A battle that would last all the way to my early 20’s, until one day I stumbled across a man stuck in a chair, with a baby playing on his lap. But he never touched the baby; instead he just stared as if the child was not there. Lost in space as his mind drifted to the moment his bike lounged several feet in the air crashing to the ground breaking his 5th and 6th spinal vertebrae. Paralyzed from the shoulder down all he could do was stare as he fought back tears reminding him that he could never hold his own child, but amidst those tears he smiled. A smile that warmed my heart and shed light to my self centered obsession with my body. There were people out there with greater physical loses, undergoing much difficult circumstances and here I was worrying over the loss of a 50 milli-gram hair follicle. My mind instantly flashed back to a song written by India Arie on self discovery, a discovery made after she shaved off all her hair after an all too common and prolonged battle with her body…
To become the women that I am inside
Ninety-seven dreadlock all gone
I looked in the mirror
For the first time and saw that HEY
I am not my hair
At that point I realized that it was never about my hair or my zits. Locked up inside was the true me. I had to end this battle, so I pushed a pair of clippers through my entire scalp, until I had lost everything I feared to lose. And for the first time in the mirror, I saw me. The true me.

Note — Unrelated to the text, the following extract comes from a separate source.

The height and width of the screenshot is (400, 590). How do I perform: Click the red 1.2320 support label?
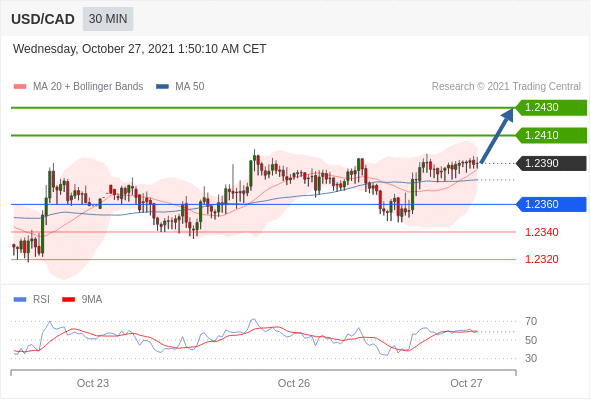click(541, 259)
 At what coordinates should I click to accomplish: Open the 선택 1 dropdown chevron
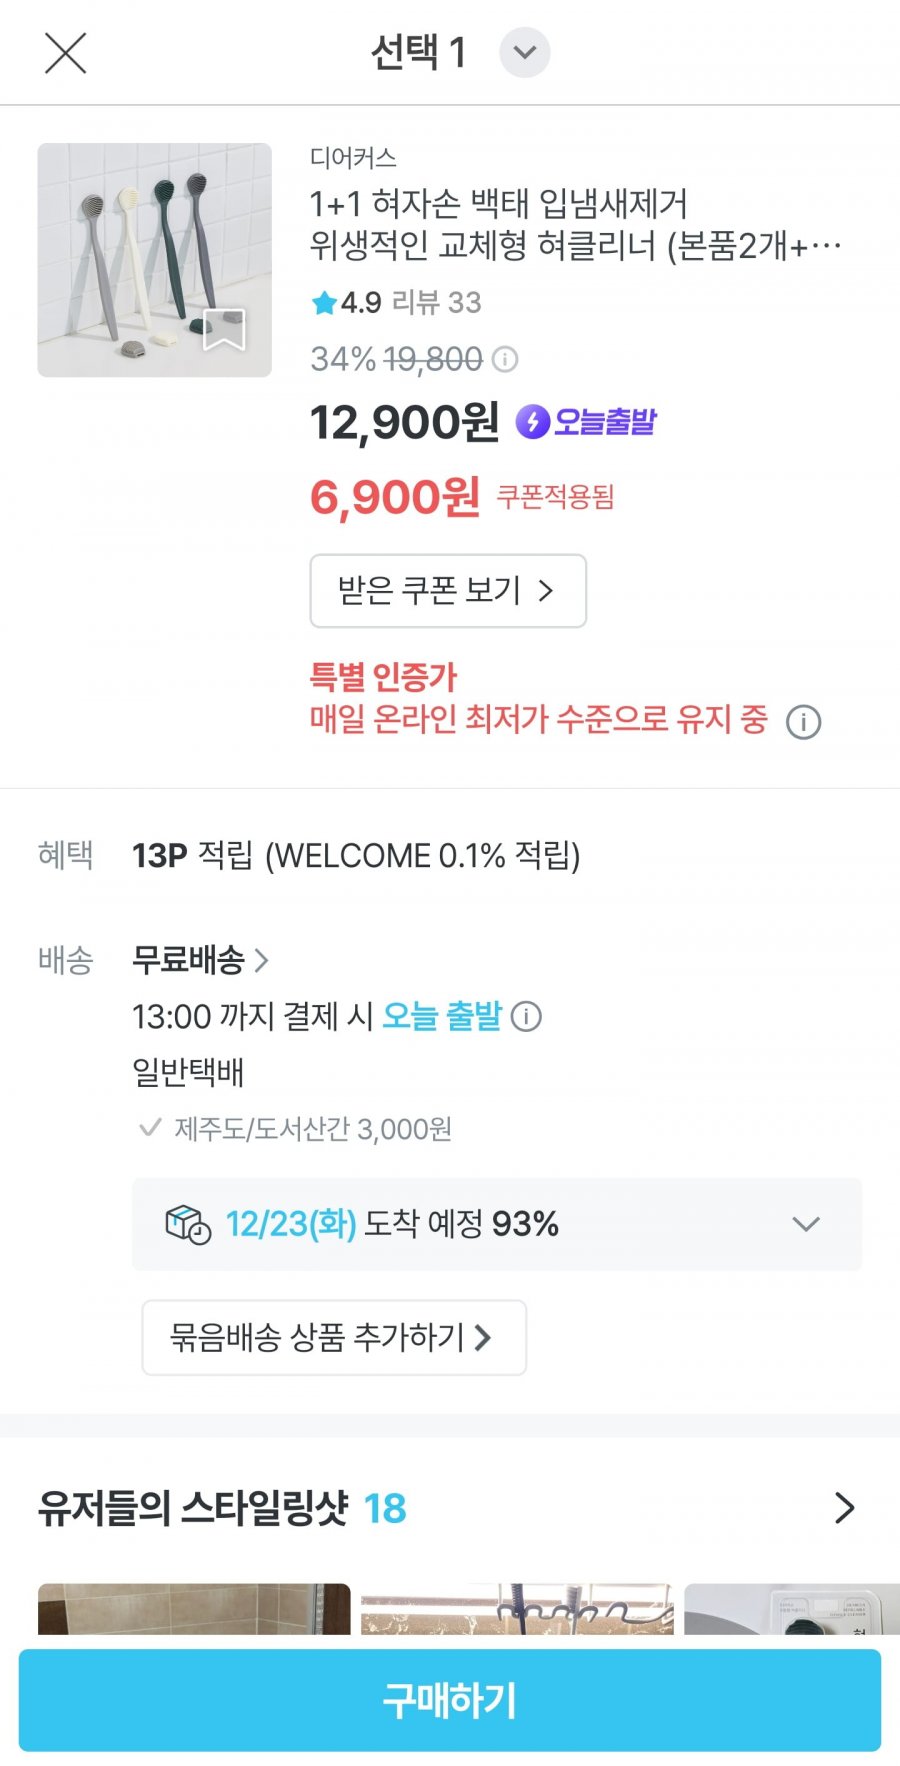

“Love all parts of yourself, and if you can’t love them, change them. If you can’t change them, then accept them as they are.” Cherie Carter-Scott
We spend most of our lives searching for the perfect body, subconsciously waging a mental war against our bodies, a war orchestrated by the external noises of the media, telling us what beauty is and is not. But if we take a moment to turn the noise down, and focus deep within, we would find that beauty is not what others think about us, but what we think about ourselves. Search deep enough and you’ll find the beauty that lies within.